Akihabara, Tokyo Akihabara, Tokyo Christian Bertens

UM students head to Japan for double degree

In Body
Written by  Graziella Runchina Thursday, 05 February 2015 12:15

Call it a kind of integration ritual. An extended introduction to Japanese traditions and customs, including soaking up culture in temples and shrines and attending a school festival in a kimono. This awaited the UM students of the European–Japan double master’s degree in Neuroscience (Edu-Neuro EU-JP) on their arrival in Japan.

Initiated by the European Union, the programme in Biomedical Science and Neuroscience was launched in October 2013. “The partners are four European universities, including Maastricht University, and three Japanese universities”, explains Professor Harry Steinbusch, who founded the international exchange programme. Steinbusch is professor of Functional and Cellular Neuroscience and director of the School for Mental Health and Neuroscience (MHENS) at Maastricht University (UM). In his view, the project – which gives graduates both a Dutch and a Japanese master’s title – provides an excellent springboard for UM students to serve as ambassadors in Japan. “They promote the Anglo-Saxon education system and give talks on the way we work at UM.”

§ **Information provided**

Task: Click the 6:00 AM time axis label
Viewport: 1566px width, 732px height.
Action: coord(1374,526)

---

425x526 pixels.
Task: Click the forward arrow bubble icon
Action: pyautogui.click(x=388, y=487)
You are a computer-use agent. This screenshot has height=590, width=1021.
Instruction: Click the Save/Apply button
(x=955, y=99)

---

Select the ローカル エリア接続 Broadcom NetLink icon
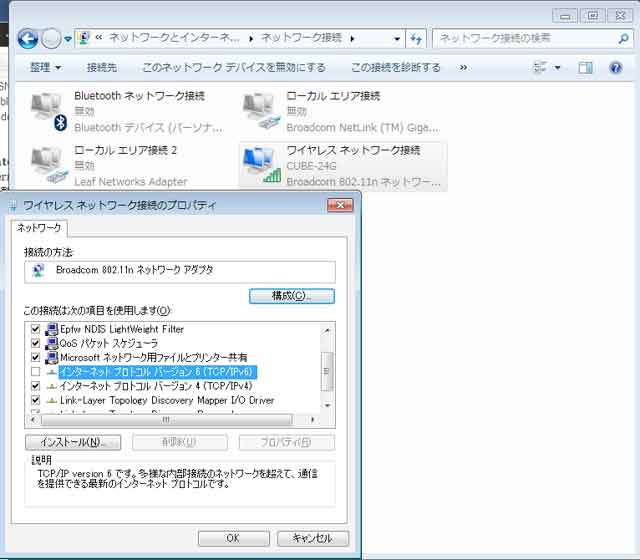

§ **Tasks to complete**
(1) In the article about the Japan double degree, when did the programme in Biomedical Science and Neuroscience launch?
(2) List every role or position that the article about the Japan double degree gives for Harry Steinbusch.
(3) Carry on the article about the Japan double degree from its last sentence.
The entries have no connection to the article about the Japan double degree.

§ **Per-task answers**
(1) October 2013.

(2)
- Founder of the international exchange programme
- Professor of Functional and Cellular Neuroscience
- Director of the School for Mental Health and Neuroscience (MHENS) at Maastricht University

(3)
At the core of the four-year programme are 20 Japanese master’s students who come to Europe for one year, and 20 European students who go to Japan. The first Japanese students are expected in Maastricht in April 2015. Meanwhile, the first UM cohort is already on its feet at a Japanese university. Christian Bertens (24) is among them. “We’re the first Western students Toho University has ever had”, he says. “When we walk around the campus, people stare at us with open mouths. Most of the students now recognise us and are excited to talk with us, be it in a limited form of English–Japanese.”

Bertens arrived in the land of the rising sun in September. At Toho’s biomolecular laboratory, he is using animal modelling to investigate a form of dementia that develops in the frontal and/or temporal lobe. Trading in his house on the outskirts of a Limburg village for a tiny third-floor apartment in a city of one million residents took some getting used to, but Bertens is now relatively accustomed to Japanese customs and habits.

“Japan is full of contradictions. People drive electric cars with Wi-Fi in them, but they’re really behind in other areas. Take the payment system in shops and supermarkets. Everyone pays with cash and you can only use your card at the ATM, not in the store itself.” In particular, he had to get used to the hierarchical structure in Japan. “Between students and professors, but also among students themselves. Because I’m a second-year master’s student, every Japanese student who is ‘lower’ in rank shows me a great deal of respect and accepts everything I say without question. In my view that’s not a great structure.”

“The Japanese education system is indeed very different to ours”, Steinbusch says. He is speaking from experience: in 2013 the neuroscientist and his team visited the three Japanese universities that are taking part in the exchange. “The teaching method is very traditional, what you might call ‘old fashioned’. There’s little to no room for debate or discussion: the professor lectures and the students listen. The notion that you as a student or researcher might come up with your own ideas or proposals is highly unusual.”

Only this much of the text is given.